> Task statement:
Search the records for the string "home", then copy each line where it appears.

> Extracted material:
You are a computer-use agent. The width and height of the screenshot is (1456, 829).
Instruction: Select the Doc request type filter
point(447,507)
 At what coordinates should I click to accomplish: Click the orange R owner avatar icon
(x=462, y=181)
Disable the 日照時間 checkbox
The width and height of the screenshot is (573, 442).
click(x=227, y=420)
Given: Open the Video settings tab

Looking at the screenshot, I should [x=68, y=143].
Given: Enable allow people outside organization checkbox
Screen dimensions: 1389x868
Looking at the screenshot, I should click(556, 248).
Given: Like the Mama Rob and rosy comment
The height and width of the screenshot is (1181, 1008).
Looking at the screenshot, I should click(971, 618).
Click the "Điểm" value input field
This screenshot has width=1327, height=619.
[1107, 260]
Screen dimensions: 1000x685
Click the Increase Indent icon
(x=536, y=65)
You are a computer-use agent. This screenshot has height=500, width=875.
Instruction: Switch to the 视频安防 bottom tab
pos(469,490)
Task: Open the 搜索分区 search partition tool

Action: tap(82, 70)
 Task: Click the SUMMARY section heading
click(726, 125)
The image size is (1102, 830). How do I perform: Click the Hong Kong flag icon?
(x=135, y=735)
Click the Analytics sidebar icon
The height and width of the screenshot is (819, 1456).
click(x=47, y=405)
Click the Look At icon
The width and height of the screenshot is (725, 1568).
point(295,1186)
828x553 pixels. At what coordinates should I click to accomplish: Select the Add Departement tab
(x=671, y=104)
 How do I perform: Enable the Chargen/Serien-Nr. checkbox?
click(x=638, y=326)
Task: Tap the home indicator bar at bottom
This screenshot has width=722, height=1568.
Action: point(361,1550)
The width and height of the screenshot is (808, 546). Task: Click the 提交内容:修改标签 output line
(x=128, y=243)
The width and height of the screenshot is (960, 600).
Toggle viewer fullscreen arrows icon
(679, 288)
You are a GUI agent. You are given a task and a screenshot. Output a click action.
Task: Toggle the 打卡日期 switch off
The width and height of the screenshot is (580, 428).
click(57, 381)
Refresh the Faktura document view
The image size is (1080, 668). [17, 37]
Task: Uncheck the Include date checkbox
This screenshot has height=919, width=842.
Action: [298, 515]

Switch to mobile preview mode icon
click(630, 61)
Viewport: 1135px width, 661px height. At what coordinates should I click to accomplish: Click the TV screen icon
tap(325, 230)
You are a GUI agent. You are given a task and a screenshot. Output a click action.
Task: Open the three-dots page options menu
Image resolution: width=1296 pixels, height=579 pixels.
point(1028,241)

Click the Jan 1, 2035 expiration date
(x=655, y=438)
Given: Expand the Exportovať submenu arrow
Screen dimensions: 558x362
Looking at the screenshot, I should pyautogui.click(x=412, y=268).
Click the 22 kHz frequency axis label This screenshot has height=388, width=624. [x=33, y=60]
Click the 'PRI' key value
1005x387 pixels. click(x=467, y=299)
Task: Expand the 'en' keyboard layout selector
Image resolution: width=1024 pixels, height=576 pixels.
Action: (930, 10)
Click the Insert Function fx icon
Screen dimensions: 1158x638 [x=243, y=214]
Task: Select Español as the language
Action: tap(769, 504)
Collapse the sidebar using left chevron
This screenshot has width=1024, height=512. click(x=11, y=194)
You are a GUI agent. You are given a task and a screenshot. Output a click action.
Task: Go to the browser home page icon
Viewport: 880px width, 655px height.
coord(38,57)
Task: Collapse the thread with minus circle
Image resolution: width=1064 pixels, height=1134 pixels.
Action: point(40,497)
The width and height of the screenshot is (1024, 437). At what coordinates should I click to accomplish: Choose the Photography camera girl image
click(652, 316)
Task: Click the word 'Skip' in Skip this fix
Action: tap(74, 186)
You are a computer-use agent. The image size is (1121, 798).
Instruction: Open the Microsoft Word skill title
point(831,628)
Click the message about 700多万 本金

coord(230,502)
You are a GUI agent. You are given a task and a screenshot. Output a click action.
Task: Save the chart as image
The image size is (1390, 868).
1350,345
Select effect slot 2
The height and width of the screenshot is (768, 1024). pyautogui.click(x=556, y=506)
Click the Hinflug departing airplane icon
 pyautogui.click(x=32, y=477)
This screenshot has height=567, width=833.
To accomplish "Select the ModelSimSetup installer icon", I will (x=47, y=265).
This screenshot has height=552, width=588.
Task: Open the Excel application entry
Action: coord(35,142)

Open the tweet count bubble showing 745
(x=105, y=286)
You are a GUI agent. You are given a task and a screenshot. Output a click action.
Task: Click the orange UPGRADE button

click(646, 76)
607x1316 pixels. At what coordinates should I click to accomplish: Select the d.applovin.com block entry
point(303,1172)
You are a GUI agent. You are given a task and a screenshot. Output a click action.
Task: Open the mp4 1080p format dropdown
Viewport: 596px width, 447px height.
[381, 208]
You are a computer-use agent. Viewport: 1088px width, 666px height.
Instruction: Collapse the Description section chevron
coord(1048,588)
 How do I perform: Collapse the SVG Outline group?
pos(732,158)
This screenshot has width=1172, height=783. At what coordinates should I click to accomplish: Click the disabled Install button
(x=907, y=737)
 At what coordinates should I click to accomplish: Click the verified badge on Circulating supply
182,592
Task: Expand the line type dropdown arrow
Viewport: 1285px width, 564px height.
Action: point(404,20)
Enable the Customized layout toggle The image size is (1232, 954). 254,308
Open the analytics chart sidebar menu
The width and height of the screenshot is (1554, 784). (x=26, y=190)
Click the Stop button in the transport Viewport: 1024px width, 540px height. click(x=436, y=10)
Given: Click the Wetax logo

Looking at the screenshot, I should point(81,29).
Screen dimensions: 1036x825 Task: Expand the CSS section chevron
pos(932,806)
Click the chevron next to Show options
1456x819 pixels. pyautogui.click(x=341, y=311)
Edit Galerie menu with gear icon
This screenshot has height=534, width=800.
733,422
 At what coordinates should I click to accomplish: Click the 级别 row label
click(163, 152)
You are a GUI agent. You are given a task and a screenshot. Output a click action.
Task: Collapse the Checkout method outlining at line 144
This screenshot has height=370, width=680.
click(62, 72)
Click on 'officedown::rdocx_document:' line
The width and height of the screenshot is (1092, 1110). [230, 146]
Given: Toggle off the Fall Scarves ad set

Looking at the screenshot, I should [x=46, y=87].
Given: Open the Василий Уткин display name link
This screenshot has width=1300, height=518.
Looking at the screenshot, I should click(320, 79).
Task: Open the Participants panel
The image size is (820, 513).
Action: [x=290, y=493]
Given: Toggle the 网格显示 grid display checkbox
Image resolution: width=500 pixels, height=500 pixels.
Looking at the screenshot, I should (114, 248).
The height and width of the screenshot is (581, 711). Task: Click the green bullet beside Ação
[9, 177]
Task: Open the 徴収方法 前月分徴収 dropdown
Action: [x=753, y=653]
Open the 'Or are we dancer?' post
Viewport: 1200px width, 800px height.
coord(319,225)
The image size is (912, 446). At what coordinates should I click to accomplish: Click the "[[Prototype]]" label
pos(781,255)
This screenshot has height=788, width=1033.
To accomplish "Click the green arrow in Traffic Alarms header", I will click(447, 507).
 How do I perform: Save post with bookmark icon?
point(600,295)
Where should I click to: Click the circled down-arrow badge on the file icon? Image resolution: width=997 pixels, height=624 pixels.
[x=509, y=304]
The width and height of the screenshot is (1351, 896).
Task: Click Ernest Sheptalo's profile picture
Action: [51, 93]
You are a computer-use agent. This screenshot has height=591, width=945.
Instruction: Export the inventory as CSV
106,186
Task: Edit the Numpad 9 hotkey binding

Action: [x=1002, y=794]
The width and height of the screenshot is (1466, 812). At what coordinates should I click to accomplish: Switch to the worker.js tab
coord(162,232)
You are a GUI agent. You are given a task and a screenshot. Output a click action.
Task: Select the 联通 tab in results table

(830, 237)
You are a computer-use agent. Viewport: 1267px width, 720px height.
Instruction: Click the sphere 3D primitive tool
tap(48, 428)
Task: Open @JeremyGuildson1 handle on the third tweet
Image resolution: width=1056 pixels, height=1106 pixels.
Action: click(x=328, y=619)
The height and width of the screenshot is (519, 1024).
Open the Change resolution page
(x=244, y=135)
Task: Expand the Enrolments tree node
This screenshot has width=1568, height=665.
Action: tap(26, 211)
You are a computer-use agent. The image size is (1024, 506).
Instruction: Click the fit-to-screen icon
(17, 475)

> Answer box:
Task: Tap the home indicator bar at bottom
Task: Go to the browser home page icon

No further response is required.